Start of Data for the task

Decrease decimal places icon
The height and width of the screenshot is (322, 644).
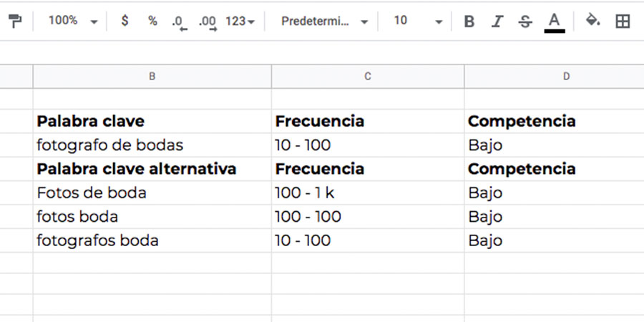click(x=179, y=23)

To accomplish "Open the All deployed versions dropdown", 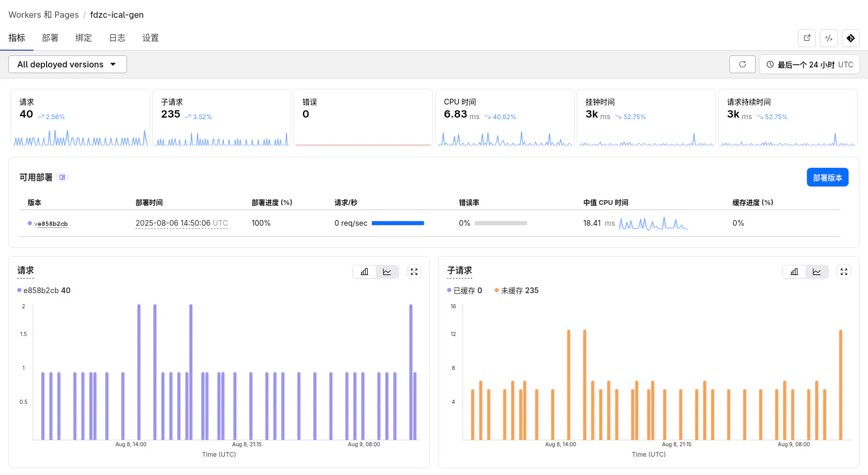I will click(x=67, y=64).
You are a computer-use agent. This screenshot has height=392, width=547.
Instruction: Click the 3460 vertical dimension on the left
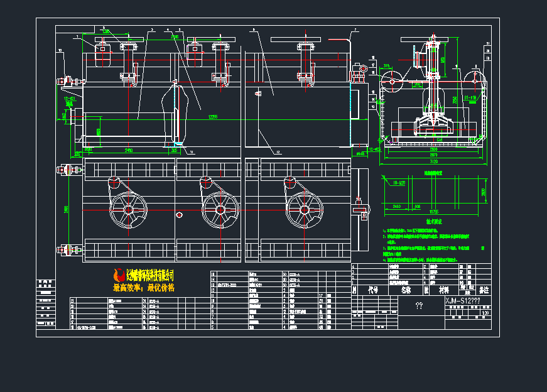(66, 209)
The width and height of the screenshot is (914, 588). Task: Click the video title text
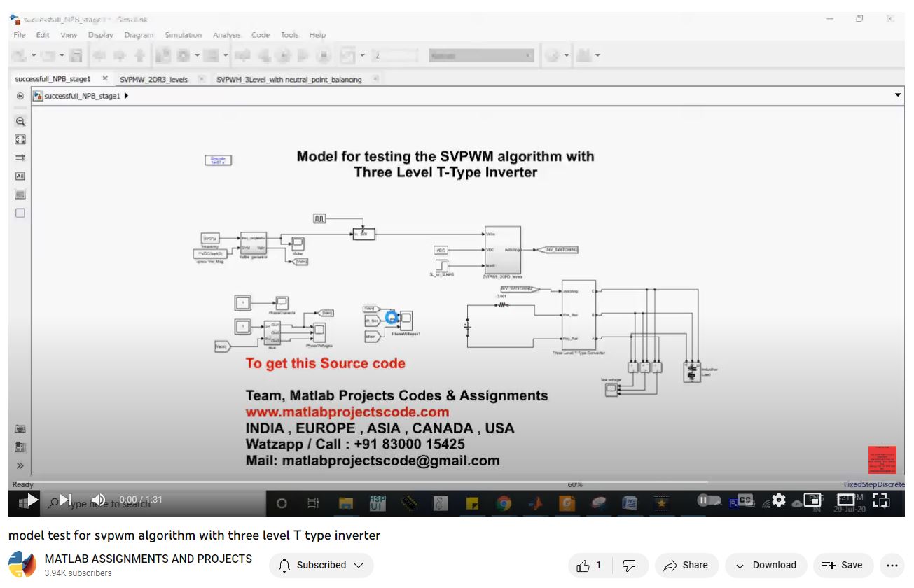(x=194, y=536)
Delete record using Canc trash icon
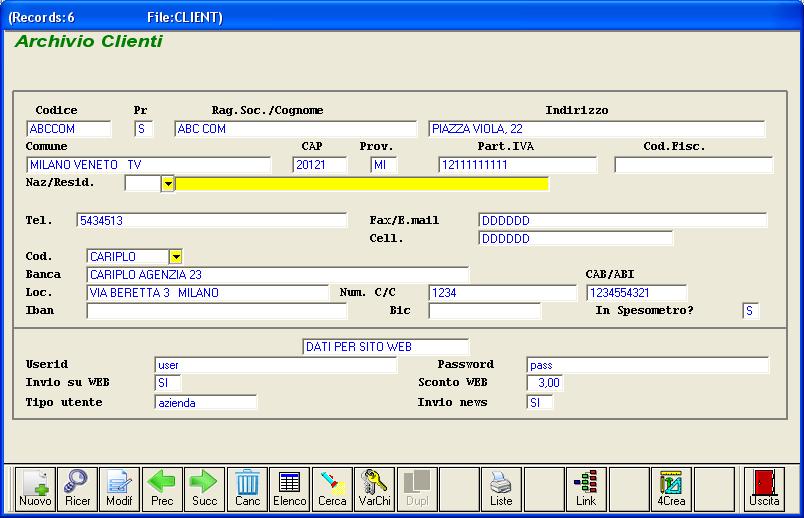Viewport: 804px width, 518px height. point(247,488)
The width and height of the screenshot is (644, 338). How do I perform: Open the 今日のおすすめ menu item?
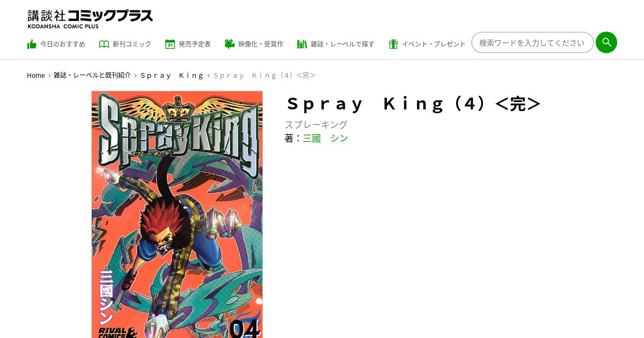tap(56, 44)
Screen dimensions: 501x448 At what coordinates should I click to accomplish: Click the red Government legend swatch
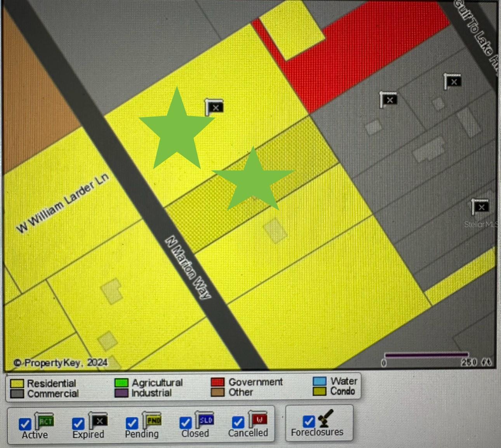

End of Data for the task

From the line with "Delete record using Canc trash icon" to the final line of the entries above, reproduce each line exactly and nothing else; the pictures stay out.

▶ _Solution to this task_
Delete record using Canc trash icon
Viewport: 804px width, 518px height. point(247,488)
The width and height of the screenshot is (644, 338). How do I perform: Open the 今日のおすすめ menu item?
tap(56, 44)
Screen dimensions: 501x448 At what coordinates should I click to accomplish: Click the red Government legend swatch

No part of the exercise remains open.